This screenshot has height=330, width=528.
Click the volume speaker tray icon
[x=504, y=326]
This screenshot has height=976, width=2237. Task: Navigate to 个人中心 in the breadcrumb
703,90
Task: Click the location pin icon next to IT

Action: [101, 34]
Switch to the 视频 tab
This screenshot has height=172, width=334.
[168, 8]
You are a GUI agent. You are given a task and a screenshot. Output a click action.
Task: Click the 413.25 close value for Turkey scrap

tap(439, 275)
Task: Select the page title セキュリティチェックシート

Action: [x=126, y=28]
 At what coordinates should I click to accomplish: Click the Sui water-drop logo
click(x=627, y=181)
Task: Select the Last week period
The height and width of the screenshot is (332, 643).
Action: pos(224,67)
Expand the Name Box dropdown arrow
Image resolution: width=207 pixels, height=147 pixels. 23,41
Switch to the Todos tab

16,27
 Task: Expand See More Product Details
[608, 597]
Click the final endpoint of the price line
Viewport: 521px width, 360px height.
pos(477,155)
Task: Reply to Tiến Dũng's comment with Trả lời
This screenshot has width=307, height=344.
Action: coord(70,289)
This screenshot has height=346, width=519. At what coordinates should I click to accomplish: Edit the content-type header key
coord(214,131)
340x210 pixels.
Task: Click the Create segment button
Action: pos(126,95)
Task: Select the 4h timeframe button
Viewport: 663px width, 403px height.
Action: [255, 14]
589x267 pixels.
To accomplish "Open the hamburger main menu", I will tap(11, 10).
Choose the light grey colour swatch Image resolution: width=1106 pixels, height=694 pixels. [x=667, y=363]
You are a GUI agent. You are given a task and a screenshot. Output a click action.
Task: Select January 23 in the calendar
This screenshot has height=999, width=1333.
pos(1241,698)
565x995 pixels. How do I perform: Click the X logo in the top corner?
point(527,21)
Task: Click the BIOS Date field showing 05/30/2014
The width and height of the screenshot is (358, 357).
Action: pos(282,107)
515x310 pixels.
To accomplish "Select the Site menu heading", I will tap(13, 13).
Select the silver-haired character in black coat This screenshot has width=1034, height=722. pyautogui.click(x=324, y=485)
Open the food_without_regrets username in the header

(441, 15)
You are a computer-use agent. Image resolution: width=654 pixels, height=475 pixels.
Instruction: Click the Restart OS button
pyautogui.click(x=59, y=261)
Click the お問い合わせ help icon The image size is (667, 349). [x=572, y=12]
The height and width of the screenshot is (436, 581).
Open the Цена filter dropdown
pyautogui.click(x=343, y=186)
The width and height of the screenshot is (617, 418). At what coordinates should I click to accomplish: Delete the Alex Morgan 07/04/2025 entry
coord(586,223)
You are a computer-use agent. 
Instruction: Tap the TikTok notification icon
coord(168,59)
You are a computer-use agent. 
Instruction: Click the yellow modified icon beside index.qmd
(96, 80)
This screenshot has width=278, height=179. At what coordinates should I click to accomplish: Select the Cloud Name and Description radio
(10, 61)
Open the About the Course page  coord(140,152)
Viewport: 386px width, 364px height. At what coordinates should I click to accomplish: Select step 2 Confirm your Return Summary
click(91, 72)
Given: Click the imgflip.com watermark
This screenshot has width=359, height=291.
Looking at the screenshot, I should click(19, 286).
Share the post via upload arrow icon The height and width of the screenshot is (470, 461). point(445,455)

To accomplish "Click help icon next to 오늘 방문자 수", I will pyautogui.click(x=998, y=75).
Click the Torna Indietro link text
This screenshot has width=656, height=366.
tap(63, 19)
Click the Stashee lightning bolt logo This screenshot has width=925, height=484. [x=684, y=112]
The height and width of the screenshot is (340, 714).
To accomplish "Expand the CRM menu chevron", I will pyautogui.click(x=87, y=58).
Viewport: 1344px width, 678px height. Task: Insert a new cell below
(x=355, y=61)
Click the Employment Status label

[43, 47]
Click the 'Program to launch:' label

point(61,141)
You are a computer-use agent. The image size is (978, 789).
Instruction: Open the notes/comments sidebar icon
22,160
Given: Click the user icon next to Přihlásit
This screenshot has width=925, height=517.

* * *

Job » Rewrite every line of the records above as a Markdown table with the columns "Row" and "Line", numbering the rows in order and omitting blank lines.

Output of the task »
| Row | Line |
|---|---|
| 1 | This screenshot has height=330, width=528. |
| 2 | Click the volume speaker tray icon |
| 3 | [x=504, y=326] |
| 4 | This screenshot has height=976, width=2237. Task: Navigate to 个人中心 in the breadcrumb |
| 5 | 703,90 |
| 6 | Task: Click the location pin icon next to IT |
| 7 | Action: [101, 34] |
| 8 | Switch to the 视频 tab |
| 9 | This screenshot has height=172, width=334. |
| 10 | [168, 8] |
| 11 | You are a GUI agent. You are given a task and a screenshot. Output a click action. |
| 12 | Task: Click the 413.25 close value for Turkey scrap |
| 13 | tap(439, 275) |
| 14 | Task: Select the page title セキュリティチェックシート |
| 15 | Action: [x=126, y=28] |
| 16 |  At what coordinates should I click to accomplish: Click the Sui water-drop logo |
| 17 | click(x=627, y=181) |
| 18 | Task: Select the Last week period |
| 19 | The height and width of the screenshot is (332, 643). |
| 20 | Action: pos(224,67) |
| 21 | Expand the Name Box dropdown arrow |
| 22 | Image resolution: width=207 pixels, height=147 pixels. 23,41 |
| 23 | Switch to the Todos tab |
| 24 | 16,27 |
| 25 |  Task: Expand See More Product Details |
| 26 | [608, 597] |
| 27 | Click the final endpoint of the price line |
| 28 | Viewport: 521px width, 360px height. |
| 29 | pos(477,155) |
| 30 | Task: Reply to Tiến Dũng's comment with Trả lời |
| 31 | This screenshot has width=307, height=344. |
| 32 | Action: coord(70,289) |
| 33 | This screenshot has height=346, width=519. At what coordinates should I click to accomplish: Edit the content-type header key |
| 34 | coord(214,131) |
| 35 | 340x210 pixels. |
| 36 | Task: Click the Create segment button |
| 37 | Action: pos(126,95) |
| 38 | Task: Select the 4h timeframe button |
| 39 | Viewport: 663px width, 403px height. |
| 40 | Action: [255, 14] |
| 41 | 589x267 pixels. |
| 42 | To accomplish "Open the hamburger main menu", I will tap(11, 10). |
| 43 | Choose the light grey colour swatch Image resolution: width=1106 pixels, height=694 pixels. [x=667, y=363] |
| 44 | You are a GUI agent. You are given a task and a screenshot. Output a click action. |
| 45 | Task: Select January 23 in the calendar |
| 46 | This screenshot has height=999, width=1333. |
| 47 | pos(1241,698) |
| 48 | 565x995 pixels. How do I perform: Click the X logo in the top corner? |
| 49 | point(527,21) |
| 50 | Task: Click the BIOS Date field showing 05/30/2014 |
| 51 | The width and height of the screenshot is (358, 357). |
| 52 | Action: pos(282,107) |
| 53 | 515x310 pixels. |
| 54 | To accomplish "Select the Site menu heading", I will tap(13, 13). |
| 55 | Select the silver-haired character in black coat This screenshot has width=1034, height=722. pyautogui.click(x=324, y=485) |
| 56 | Open the food_without_regrets username in the header |
| 57 | (441, 15) |
| 58 | You are a computer-use agent. Image resolution: width=654 pixels, height=475 pixels. |
| 59 | Instruction: Click the Restart OS button |
| 60 | pyautogui.click(x=59, y=261) |
| 61 | Click the お問い合わせ help icon The image size is (667, 349). [x=572, y=12] |
| 62 | The height and width of the screenshot is (436, 581). |
| 63 | Open the Цена filter dropdown |
| 64 | pyautogui.click(x=343, y=186) |
| 65 | The width and height of the screenshot is (617, 418). At what coordinates should I click to accomplish: Delete the Alex Morgan 07/04/2025 entry |
| 66 | coord(586,223) |
| 67 | You are a computer-use agent.  |
| 68 | Instruction: Tap the TikTok notification icon |
| 69 | coord(168,59) |
| 70 | You are a computer-use agent.  |
| 71 | Instruction: Click the yellow modified icon beside index.qmd |
| 72 | (96, 80) |
| 73 | This screenshot has width=278, height=179. At what coordinates should I click to accomplish: Select the Cloud Name and Description radio |
| 74 | (10, 61) |
| 75 | Open the About the Course page  coord(140,152) |
| 76 | Viewport: 386px width, 364px height. At what coordinates should I click to accomplish: Select step 2 Confirm your Return Summary |
| 77 | click(91, 72) |
| 78 | Given: Click the imgflip.com watermark |
| 79 | This screenshot has width=359, height=291. |
| 80 | Looking at the screenshot, I should click(19, 286). |
| 81 | Share the post via upload arrow icon The height and width of the screenshot is (470, 461). point(445,455) |
| 82 | To accomplish "Click help icon next to 오늘 방문자 수", I will pyautogui.click(x=998, y=75). |
| 83 | Click the Torna Indietro link text |
| 84 | This screenshot has width=656, height=366. |
| 85 | tap(63, 19) |
| 86 | Click the Stashee lightning bolt logo This screenshot has width=925, height=484. [x=684, y=112] |
| 87 | The height and width of the screenshot is (340, 714). |
| 88 | To accomplish "Expand the CRM menu chevron", I will pyautogui.click(x=87, y=58). |
| 89 | Viewport: 1344px width, 678px height. Task: Insert a new cell below |
| 90 | (x=355, y=61) |
| 91 | Click the Employment Status label |
| 92 | [43, 47] |
| 93 | Click the 'Program to launch:' label |
| 94 | point(61,141) |
| 95 | You are a computer-use agent. The image size is (978, 789). |
| 96 | Instruction: Open the notes/comments sidebar icon |
| 97 | 22,160 |
| 98 | Given: Click the user icon next to Přihlásit |
| 99 | This screenshot has width=925, height=517. |